▸ The task: Rewrite every line of the records from the one containing "Image resolution: width=1270" down through the one containing "click(x=837, y=546)", swapping "calendar icon" for "clock icon" and leaving everything else as it is.

▸ Excerpted records:
********

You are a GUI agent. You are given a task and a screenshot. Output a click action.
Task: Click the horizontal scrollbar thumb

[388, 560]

********

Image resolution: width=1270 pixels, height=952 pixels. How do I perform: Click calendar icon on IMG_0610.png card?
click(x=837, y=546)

********

▸ Task solution:
Image resolution: width=1270 pixels, height=952 pixels. How do I perform: Click clock icon on IMG_0610.png card?
click(x=837, y=546)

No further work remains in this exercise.